Documentation

You are viewing the documentation for the 2.7.0-M4 development release. The latest stable release series is 3.0.x.

§Writing Play Modules

Note: This page covers the new module system to add new functionality to Play.

The deprecated play.Plugin system is removed as of 2.5.x.

A module can be written using any dependency injection framework. However, when you want to extend Play, you need to avoid dependencies on a specific framework so that your extension can work independently of the dependency injection. Play previously used the play.Plugin system for this purpose, but in 2.5.x, Plugins have been replaced with Play modules.

A Play module is a class that extends play.inject.Module and can be registered with Play without relying explicitly on a particular dependency injection framework. This allows everyone to use Play modules.

A list of Play modules are available in the module directory.

In addition, because Play uses Play modules for built-in functionality, a Play module must be used to replace or augment built-in functionality.

§Creating and migrating Play modules

Creating a Play module is simple:

public class MyApi {

}
public class MyModule extends play.inject.Module {
    public List<Binding<?>> bindings(Environment environment, Config config) {
        return Collections.singletonList(
            bindClass(MyApi.class).toSelf()
        );
    }
}

For more information, see the “Create a Module class” section of Plugins to Modules.

§Module registration

By default, Play will load any class called Module that is defined in the root package (the “app” directory) or
you can define them explicitly inside the reference.conf or the application.conf:

play.modules.enabled += "modules.MyModule"
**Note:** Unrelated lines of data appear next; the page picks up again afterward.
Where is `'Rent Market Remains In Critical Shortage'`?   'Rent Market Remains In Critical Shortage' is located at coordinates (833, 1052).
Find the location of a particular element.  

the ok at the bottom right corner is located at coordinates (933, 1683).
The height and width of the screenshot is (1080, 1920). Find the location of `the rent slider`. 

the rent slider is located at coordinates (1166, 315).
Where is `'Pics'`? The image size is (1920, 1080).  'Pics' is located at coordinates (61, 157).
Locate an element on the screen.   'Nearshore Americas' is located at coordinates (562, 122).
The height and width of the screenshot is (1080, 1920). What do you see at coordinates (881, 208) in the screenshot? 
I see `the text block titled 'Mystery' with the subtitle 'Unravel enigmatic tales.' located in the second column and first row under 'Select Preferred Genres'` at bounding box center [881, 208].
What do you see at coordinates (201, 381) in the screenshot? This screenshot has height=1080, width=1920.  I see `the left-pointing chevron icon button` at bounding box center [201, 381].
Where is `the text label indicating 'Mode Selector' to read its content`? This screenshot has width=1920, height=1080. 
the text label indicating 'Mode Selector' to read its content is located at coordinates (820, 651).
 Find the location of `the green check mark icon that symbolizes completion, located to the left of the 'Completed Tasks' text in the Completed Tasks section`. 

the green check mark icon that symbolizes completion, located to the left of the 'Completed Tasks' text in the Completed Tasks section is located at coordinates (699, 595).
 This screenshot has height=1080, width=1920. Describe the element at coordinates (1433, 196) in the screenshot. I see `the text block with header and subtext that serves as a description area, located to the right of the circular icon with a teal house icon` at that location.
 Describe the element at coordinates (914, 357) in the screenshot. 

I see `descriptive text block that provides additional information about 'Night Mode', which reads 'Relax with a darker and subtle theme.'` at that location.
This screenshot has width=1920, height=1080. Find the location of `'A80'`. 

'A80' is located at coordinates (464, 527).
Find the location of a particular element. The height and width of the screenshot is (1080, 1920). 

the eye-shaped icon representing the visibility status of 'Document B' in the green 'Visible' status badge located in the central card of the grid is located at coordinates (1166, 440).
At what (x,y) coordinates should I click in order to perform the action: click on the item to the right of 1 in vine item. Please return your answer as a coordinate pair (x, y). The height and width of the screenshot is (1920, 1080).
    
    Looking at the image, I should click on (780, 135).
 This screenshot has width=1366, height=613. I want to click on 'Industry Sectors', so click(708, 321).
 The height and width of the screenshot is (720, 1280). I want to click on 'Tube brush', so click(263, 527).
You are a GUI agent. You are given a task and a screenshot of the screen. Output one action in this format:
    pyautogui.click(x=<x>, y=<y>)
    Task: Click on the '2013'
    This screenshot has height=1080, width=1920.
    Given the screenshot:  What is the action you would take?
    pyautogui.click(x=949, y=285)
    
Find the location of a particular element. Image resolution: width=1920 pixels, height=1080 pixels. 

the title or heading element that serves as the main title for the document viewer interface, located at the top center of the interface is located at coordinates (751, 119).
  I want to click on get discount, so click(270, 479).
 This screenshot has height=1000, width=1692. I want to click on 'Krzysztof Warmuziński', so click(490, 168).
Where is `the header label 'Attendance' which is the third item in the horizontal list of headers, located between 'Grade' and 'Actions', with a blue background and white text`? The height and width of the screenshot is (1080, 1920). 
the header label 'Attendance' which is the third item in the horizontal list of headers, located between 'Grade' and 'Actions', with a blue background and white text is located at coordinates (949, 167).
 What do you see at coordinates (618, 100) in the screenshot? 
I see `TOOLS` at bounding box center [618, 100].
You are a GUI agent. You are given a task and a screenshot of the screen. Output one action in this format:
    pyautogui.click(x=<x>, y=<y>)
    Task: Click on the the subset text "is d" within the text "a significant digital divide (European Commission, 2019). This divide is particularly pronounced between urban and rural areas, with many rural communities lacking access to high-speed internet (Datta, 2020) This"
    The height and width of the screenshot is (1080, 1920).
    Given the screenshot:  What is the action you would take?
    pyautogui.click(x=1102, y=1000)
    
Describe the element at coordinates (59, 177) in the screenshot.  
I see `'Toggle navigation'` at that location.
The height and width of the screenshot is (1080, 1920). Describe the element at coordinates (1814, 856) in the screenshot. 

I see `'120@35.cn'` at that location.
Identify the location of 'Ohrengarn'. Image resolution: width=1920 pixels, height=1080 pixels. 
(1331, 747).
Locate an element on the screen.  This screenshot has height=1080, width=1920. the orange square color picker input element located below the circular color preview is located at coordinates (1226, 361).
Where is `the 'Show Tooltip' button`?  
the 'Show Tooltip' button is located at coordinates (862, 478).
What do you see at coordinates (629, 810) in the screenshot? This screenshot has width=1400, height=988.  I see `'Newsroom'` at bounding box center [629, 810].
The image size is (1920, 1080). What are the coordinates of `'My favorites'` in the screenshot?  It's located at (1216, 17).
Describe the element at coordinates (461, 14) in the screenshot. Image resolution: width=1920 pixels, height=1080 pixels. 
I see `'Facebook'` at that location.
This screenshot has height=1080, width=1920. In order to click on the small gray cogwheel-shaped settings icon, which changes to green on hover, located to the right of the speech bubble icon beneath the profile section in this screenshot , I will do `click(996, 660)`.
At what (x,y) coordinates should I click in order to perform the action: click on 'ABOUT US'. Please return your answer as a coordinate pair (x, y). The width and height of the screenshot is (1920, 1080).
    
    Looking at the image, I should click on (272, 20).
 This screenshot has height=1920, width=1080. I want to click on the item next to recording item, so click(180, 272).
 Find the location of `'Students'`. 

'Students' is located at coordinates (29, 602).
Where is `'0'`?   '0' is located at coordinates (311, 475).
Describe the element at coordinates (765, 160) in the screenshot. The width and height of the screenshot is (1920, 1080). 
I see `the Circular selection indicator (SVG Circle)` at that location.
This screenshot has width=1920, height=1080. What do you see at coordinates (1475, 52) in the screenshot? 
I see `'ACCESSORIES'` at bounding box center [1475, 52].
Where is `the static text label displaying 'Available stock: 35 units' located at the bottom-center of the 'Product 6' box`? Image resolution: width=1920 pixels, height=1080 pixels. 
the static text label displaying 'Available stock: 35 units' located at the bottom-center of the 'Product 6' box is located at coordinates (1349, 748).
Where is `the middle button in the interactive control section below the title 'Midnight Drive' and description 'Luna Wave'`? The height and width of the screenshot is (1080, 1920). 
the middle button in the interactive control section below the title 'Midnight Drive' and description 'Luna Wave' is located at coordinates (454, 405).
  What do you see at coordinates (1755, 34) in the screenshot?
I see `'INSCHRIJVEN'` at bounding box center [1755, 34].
Please see migration page and the dependency injection documentation for more details.

§Application lifecycle

A module can detect when Play shutdown occurs by injecting the play.inject.ApplicationLifecycle interface into the singleton instance and adding a shutdown hook.

Please see the `ApplicationLifecycle` example and ApplicationLifecycle reference for more details.

§Testing Play modules

Play Modules can be tested using Play’s built in test functionality, by using the GuiceApplicationBuilder and adding a binding to the module.

Application application = new GuiceApplicationBuilder()
        .bindings(new MyModule())
        .build();

Please see Testing with Guice for more details.

§Listing existing Play modules

The Modules.locate(env, conf) method will display a list of all available Play modules in an application. There is no corresponding Java class.

§Overriding Built-In Modules

There are some cases where Play provides a built-in module that must be overridden.

For example, WSClient functionality is implemented by the WSClient interface and backed by AhcWSClientProvider. If you write a replacement class MyWSClient that extends WSClient, you can bind it with:

public class MyWSModule extends play.inject.Module {
    public List<Binding<?>> bindings(Environment environment, Config config) {
        return Collections.singletonList(
            bindClass(WSClient.class).toProvider(MyWSClientProvider.class)
        );
    }
}

§Testing Overrides

Testing the application should be done using the overrides method to replace the existing implementation:

Application application = new GuiceApplicationBuilder()
        .overrides(new MyWSModule())
        .build();

§Registration Overrides

Because the AhcWSModule is loaded automatically in reference.conf, you must first disable the default module before adding the replacement module:

play.modules.disabled += "play.libs.ws.ahc.AhcWSModule"
play.modules.enabled += "modules.MyWSModule"

You should not disable existing modules in reference.conf when publishing a Play module, as it may have unexpected consequences. Please see the migration page for details.